Stadträte fragten nach, ob in der Kostenberechnung auch mögliche Steigerungen der Baukosten und eventuelle Altlastenbeseitigung mit berücksichtigt seien. Dazu erläuterte Oberbürgermeister Thomas Schubert (parteilos), dass dies in der Planung ausdrücklich mit berechnet wurde. Vor allem auch deshalb, weil eine nachträgliche Verteuerung nicht förderfähig sei. Man hoffe eher, dass die Kosten nicht bis auf die errechneten 9,6 Millionen Euro raufgehen. Schubert: „Brachen sanieren, statt auf der grünen Wiese neu zu bauen, ist in jedem Fall richtig. Deshalb wird es auch gefördert.“

In den nächsten Tagen sollen bereits die Förderanträge gestellt werden. Im Rahmen der Richtlinie „Verbesserung der regionalen Wirtschaftsstruktur“ werden diese bei der Landesdirektion Sachsen eingereicht, heißt es im Beschlussvorschlag.
Osman Nasr: „Wenn das alles wie geplant läuft, dann könnte im Sommer dieses Jahres der Abbruch auf dem Gelände europaweit ausgeschrieben werden. Im September und Oktober wäre dann Start für die ersten Arbeiten.“ Ein neues Regenwasserbecken - angebunden an den Abwasserkanal - wäre eine der ersten Aufgaben.

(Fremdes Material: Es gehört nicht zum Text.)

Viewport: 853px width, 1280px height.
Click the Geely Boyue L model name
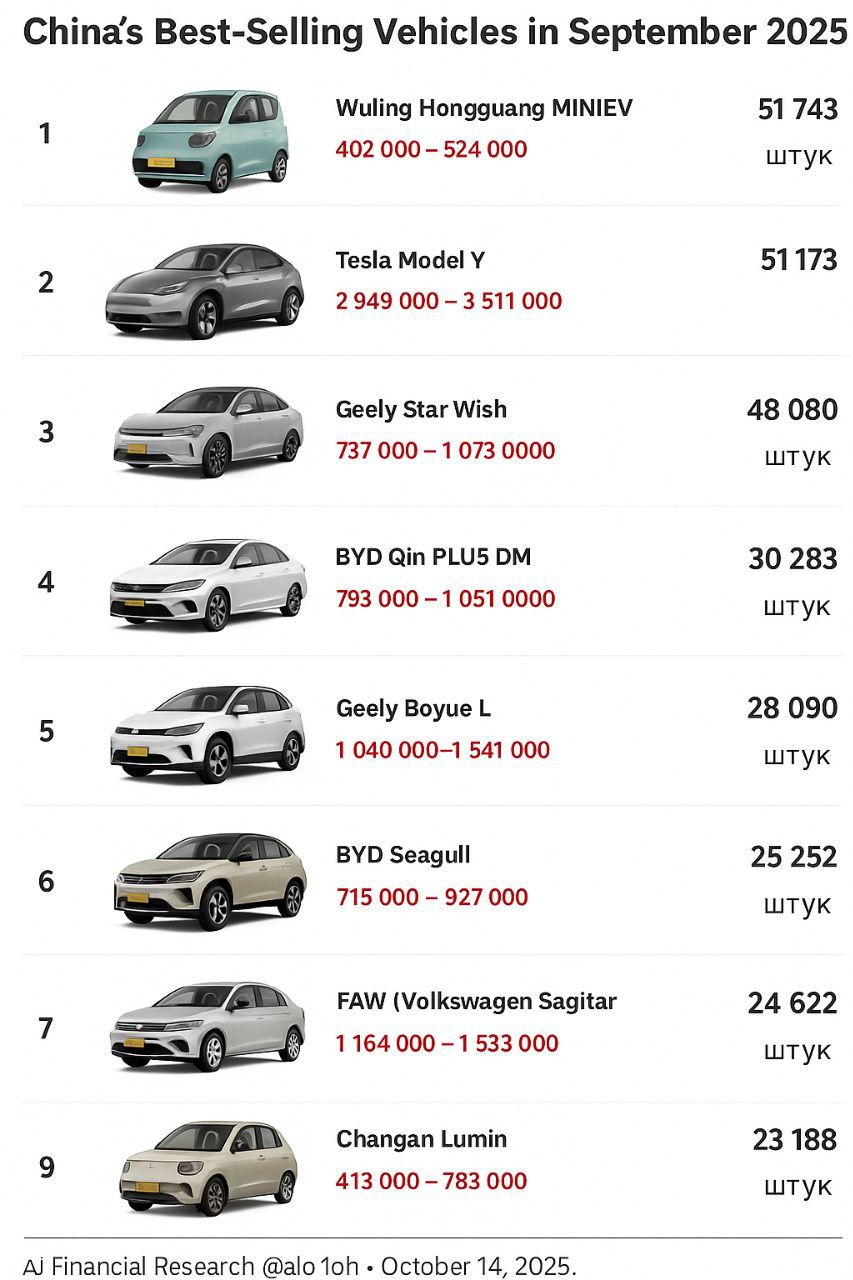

Wenn das Grundstück neu erschlossen ist, werden etwa 3,5 Hektar nutzbare Gewerbefläche zur Verfügung stehen. Diese solle vor allem kleinteilig angeboten werden. Nasr: „Wir wollen als Stadt keinen Gewinn machen.“ Gerechnet wird mit Quadratmeterpreisen um die 30 Euro.
Die Geschichte des unter Cowaplast in Coswig bekannten Geländes reicht über 120 Jahre zurück. 1897 gründete sich in Kötitz die „Deutsche Pluviusin A.-G.“. Bereits ein Jahr später begann in Kötitz die Herstellung von Kunstleder. Auch Wachstuch wurde hier hergestellt.